One range is to be output from the listing below, exactly as written: the line with "[Menu] (17, 32)" to the line with "Accept all (623, 2559)", both kept.

### Material provided
● ● ● ● ●

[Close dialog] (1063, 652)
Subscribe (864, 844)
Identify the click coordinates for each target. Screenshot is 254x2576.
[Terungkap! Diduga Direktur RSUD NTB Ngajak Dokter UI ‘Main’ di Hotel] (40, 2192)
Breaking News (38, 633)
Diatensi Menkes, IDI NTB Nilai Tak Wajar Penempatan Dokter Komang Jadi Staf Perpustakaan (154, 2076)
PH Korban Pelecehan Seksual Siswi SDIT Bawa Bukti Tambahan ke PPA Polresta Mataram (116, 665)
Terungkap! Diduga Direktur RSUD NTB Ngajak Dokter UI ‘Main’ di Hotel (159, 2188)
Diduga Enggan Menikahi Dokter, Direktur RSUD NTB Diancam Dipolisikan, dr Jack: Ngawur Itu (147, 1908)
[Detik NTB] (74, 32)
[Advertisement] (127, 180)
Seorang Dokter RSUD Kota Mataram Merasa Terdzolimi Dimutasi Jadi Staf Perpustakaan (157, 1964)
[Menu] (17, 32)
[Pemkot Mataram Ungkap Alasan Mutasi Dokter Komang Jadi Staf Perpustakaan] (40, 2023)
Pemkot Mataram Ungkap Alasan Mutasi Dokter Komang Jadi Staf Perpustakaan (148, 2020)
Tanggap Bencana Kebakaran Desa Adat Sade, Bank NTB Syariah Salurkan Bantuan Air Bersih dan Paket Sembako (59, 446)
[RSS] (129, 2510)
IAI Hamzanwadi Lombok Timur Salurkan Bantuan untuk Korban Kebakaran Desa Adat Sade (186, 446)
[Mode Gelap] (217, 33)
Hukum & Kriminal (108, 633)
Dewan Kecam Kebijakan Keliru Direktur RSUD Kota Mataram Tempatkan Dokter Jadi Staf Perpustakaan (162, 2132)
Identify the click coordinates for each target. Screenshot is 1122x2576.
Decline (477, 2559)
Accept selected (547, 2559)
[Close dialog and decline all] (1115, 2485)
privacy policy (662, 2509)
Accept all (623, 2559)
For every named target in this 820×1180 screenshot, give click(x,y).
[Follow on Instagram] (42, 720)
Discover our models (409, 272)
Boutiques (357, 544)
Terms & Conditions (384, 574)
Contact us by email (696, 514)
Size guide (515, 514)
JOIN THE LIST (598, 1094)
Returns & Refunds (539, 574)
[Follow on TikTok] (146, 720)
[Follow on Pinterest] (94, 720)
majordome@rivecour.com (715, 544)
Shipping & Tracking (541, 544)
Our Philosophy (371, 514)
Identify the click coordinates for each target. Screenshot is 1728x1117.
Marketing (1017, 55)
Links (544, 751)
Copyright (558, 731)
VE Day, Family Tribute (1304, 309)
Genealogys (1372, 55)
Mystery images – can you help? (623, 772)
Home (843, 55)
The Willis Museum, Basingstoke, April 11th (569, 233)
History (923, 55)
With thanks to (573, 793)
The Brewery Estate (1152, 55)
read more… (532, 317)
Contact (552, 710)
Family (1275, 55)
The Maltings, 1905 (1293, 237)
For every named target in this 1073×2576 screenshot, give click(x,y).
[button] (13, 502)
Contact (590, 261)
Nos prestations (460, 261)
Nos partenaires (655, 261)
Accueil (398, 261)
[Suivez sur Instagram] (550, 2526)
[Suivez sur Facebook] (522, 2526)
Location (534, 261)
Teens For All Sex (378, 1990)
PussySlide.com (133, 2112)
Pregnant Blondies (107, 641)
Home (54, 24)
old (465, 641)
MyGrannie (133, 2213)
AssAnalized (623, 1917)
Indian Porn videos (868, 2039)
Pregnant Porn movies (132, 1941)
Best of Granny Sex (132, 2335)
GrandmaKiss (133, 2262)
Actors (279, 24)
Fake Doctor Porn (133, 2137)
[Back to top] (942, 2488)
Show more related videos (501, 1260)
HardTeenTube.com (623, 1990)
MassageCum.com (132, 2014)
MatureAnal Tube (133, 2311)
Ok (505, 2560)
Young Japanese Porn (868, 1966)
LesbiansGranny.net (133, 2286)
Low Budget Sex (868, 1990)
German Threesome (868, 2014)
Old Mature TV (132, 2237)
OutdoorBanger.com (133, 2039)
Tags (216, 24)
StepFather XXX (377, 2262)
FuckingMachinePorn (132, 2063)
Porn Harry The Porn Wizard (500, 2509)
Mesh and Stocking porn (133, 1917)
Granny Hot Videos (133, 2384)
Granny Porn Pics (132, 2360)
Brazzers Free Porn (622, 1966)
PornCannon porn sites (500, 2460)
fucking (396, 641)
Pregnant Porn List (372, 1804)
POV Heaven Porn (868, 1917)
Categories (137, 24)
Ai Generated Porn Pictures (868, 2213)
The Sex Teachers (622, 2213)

● ● ● ● ●

### Output of the exercise
[Menu] (17, 32)
[Pemkot Mataram Ungkap Alasan Mutasi Dokter Komang Jadi Staf Perpustakaan] (40, 2023)
Pemkot Mataram Ungkap Alasan Mutasi Dokter Komang Jadi Staf Perpustakaan (148, 2020)
Tanggap Bencana Kebakaran Desa Adat Sade, Bank NTB Syariah Salurkan Bantuan Air Bersih dan Paket Sembako (59, 446)
[RSS] (129, 2510)
IAI Hamzanwadi Lombok Timur Salurkan Bantuan untuk Korban Kebakaran Desa Adat Sade (186, 446)
[Mode Gelap] (217, 33)
Hukum & Kriminal (108, 633)
Dewan Kecam Kebijakan Keliru Direktur RSUD Kota Mataram Tempatkan Dokter Jadi Staf Perpustakaan (162, 2132)
Identify the click coordinates for each target. Screenshot is 1122x2576.
Decline (477, 2559)
Accept selected (547, 2559)
[Close dialog and decline all] (1115, 2485)
privacy policy (662, 2509)
Accept all (623, 2559)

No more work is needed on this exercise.